───── Provided text

The fact that it begins with my IP address reminds me of those dubious VPN ads.

City is wrong, I may speak English but it's not my native language.

As other people said, there are much better pages showing you your browser fingerprint.

mrguyorama 19 hours ago|
And like most people discussing these things, you entirely miss the point.

It doesn't matter whether you actually speak english natively or not, nobody cares about the actual values. Web sites don't actually care whether you have a robust font package in some way to discern whether you are a font hipster or something, they are just collecting signals.

What matters is that your physical machine and web browser combo report these values about the same way every single time they are probed, and that is used to reliably track YOU, uniquely, with great accuracy, with EVERYTHING you do on the internet, every site you visit, every mouse movement, every purchase linked back to you.

Everything.

The actual values don't have to match "reality" in any way. It's just about generating bits of signal about your setup.

nottorp 16 hours ago||
> It doesn't matter whether you actually speak english natively or not

So don't you think presenting the info as it's a great uncovered secret and then getting it wrong will lead the layman to disbelieveing everything?

Of course, the other extreme is the EFF site that says "Currently, we estimate that your browser has a fingerprint that conveys at least 18.33 bits of identifying information.".

There must be some middle ground to present this info.

IdiotSavage 21 hours ago||
> Where you were before

> news.ycombinator.com

This has always bothered me the most. I disabled the 'Referer' header once, but it breaks many websites.

mwheelz 21 hours ago||
The Referer header is the one that's hardest to opt out of cleanly, strip it at the network level and too many things break. Referrer-Policy lets the origin set the rule, but the visitor doesn't get to choose. There's a quiet move toward Referrer-Policy: strict-origin-when-cross-origin as a sane default in modern browsers but it's still origin-dictated, not visitor-dictated.

──────────

Required work:
Quote the fingerprinting thread verbatim, starting at the words "mwheelz 21 hours" and ending after "origin-dictated, not visitor-dictated.". Work from the fingerprinting thread above and nothing else.

───── Records provided

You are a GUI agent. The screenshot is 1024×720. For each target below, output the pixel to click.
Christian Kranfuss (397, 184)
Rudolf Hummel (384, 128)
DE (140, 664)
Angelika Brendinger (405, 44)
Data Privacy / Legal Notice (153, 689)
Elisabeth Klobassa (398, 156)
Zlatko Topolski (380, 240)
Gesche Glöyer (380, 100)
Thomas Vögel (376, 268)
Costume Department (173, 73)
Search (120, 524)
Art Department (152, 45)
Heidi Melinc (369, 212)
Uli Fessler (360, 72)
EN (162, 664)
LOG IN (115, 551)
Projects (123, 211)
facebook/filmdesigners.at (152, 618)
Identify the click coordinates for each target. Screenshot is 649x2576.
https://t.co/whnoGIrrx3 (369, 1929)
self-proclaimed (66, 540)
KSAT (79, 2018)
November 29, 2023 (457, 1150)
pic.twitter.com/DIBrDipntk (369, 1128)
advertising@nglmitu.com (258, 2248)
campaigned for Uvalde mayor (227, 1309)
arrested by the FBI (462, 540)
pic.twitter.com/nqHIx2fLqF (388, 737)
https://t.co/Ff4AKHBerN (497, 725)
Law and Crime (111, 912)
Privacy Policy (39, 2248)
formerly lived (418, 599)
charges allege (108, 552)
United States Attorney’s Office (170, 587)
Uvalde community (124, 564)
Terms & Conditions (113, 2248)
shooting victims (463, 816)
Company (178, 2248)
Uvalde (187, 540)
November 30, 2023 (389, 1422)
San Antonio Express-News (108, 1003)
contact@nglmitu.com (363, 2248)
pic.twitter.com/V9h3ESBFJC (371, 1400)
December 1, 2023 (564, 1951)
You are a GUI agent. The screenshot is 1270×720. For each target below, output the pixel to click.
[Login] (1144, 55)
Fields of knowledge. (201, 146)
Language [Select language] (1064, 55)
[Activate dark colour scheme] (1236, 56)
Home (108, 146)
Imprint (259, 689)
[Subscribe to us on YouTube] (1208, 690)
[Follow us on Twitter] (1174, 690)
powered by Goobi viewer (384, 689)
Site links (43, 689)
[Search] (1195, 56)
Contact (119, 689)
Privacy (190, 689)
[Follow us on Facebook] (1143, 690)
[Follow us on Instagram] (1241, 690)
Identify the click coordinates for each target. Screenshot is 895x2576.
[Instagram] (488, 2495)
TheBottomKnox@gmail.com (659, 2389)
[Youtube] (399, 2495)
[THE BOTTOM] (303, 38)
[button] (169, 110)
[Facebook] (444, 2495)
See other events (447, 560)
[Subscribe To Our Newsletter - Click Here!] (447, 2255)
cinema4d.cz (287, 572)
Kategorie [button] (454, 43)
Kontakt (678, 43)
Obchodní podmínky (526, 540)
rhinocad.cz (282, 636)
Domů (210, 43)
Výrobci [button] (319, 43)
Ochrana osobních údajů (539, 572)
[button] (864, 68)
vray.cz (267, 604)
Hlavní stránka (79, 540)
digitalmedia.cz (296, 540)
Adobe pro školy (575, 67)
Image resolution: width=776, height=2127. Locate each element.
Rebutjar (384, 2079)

──────────

Solution to this problem:
mwheelz 21 hours ago||
The Referer header is the one that's hardest to opt out of cleanly, strip it at the network level and too many things break. Referrer-Policy lets the origin set the rule, but the visitor doesn't get to choose. There's a quiet move toward Referrer-Policy: strict-origin-when-cross-origin as a sane default in modern browsers but it's still origin-dictated, not visitor-dictated.